Paddlers may float over this famous buffalo crossing in the first stretch of Pool 3 of the Kentucky River. With peak autumn colors approaching, the next few weeks make fantastic times to paddle Pool 3. Canoeists and kayakers have several floats to view the last of the Kentucky River Palisades on this pool.
The first float of roughly 10 miles begins just downstream of Lock and Dam 4 in Frankfort at the Buffalo Trace Ramp on Leestown Bar. This ramp requires a membership fee to use. For more information on use of this ramp, call 1-800-654-8471. Those who plan to float this section should plan on a long day of paddling, so put in early in the morning.
The tailwater just below Lock and Dam 4 provides fishing for white bass, hybrid striped bass and black bass. Just downstream in the bend where the ramp is located, smallmouth bass hang on the rocks of Leestown Bar and Jolly Roger bar, especially when the river has good current.
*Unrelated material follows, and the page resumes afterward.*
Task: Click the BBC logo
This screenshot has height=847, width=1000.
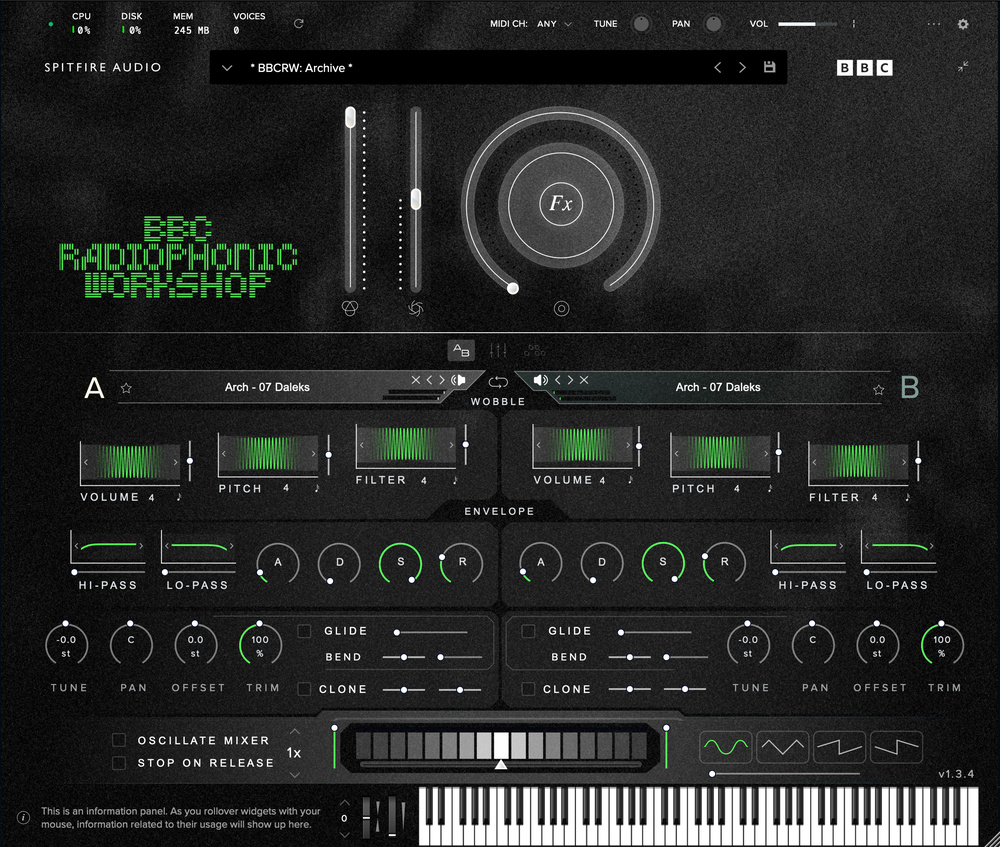Action: tap(864, 67)

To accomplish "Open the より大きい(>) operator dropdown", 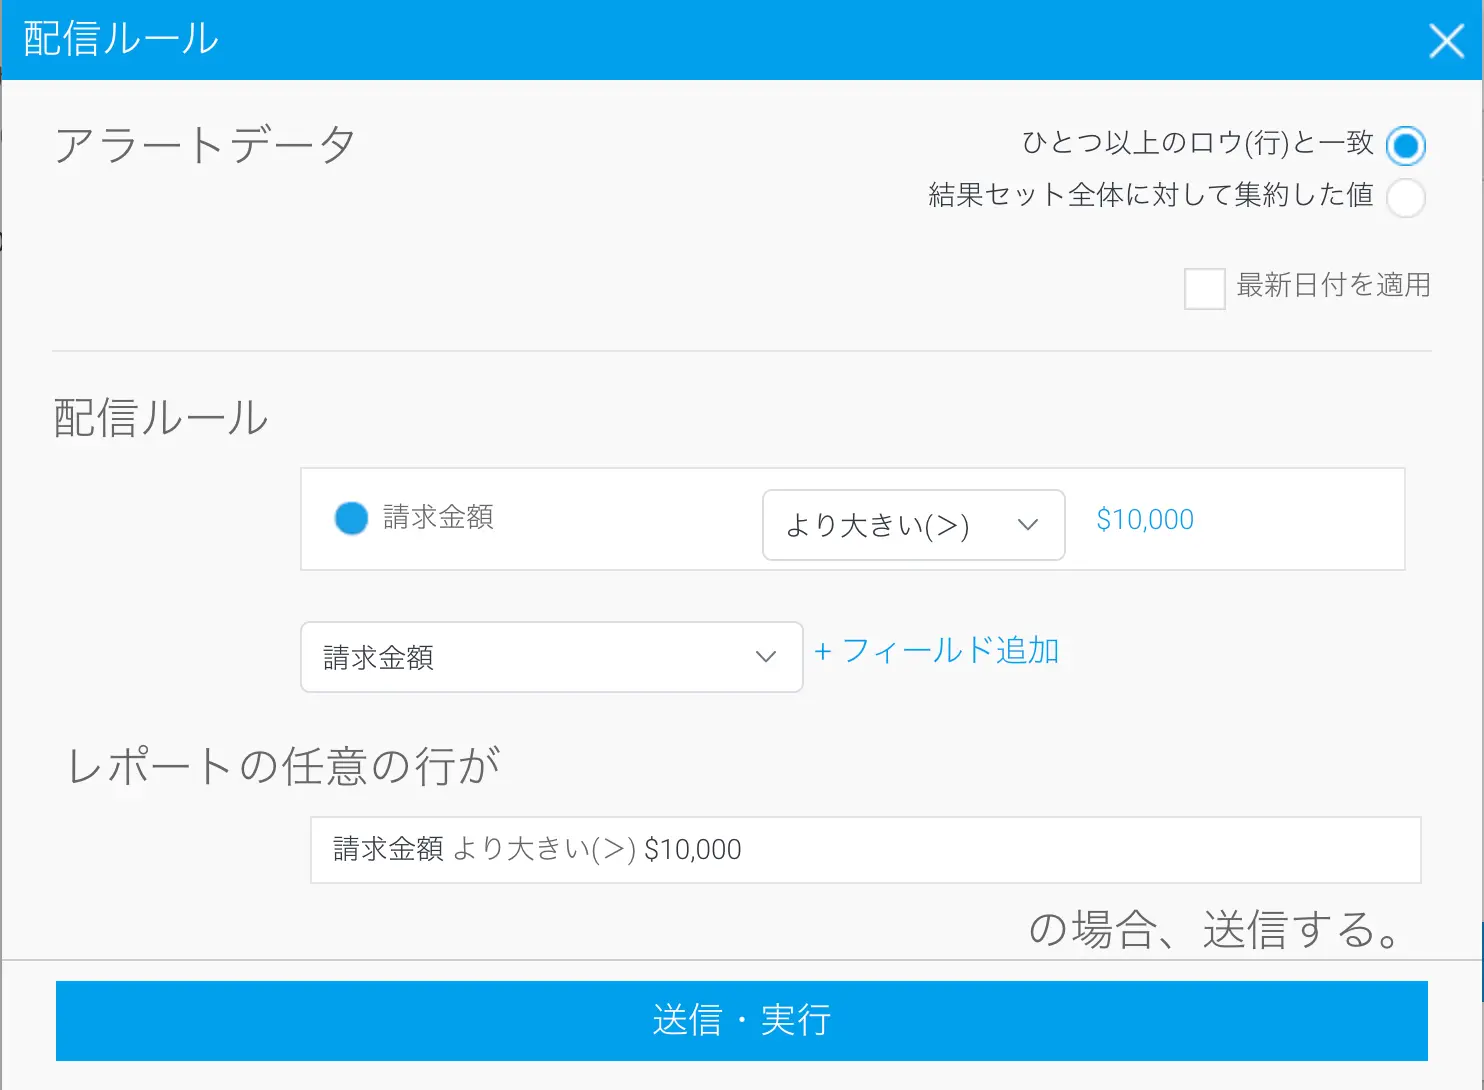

The Palisades are still evident in the upper section of Pool 3 and this makes for spectacular scenery in October. The bluffs are not as intimate as in the upriver section of the Palisades, but they still provide a sense of awe, especially when framed by leaves at their peak of color.
Just downstream on the left is a rock shelf known as Pettys Ripple Bar that holds largemouth bass. Working a medium-running crawfish-colored crankbait across this bar should draw strikes.
The river then bends to the right and straightens for a time before bending left. Just past the left bend, Stony Creek enters on the left. Sunken trees, root wads and other woody cover in the mouth of Stony Creek provide good fishing for crappie and bluegill.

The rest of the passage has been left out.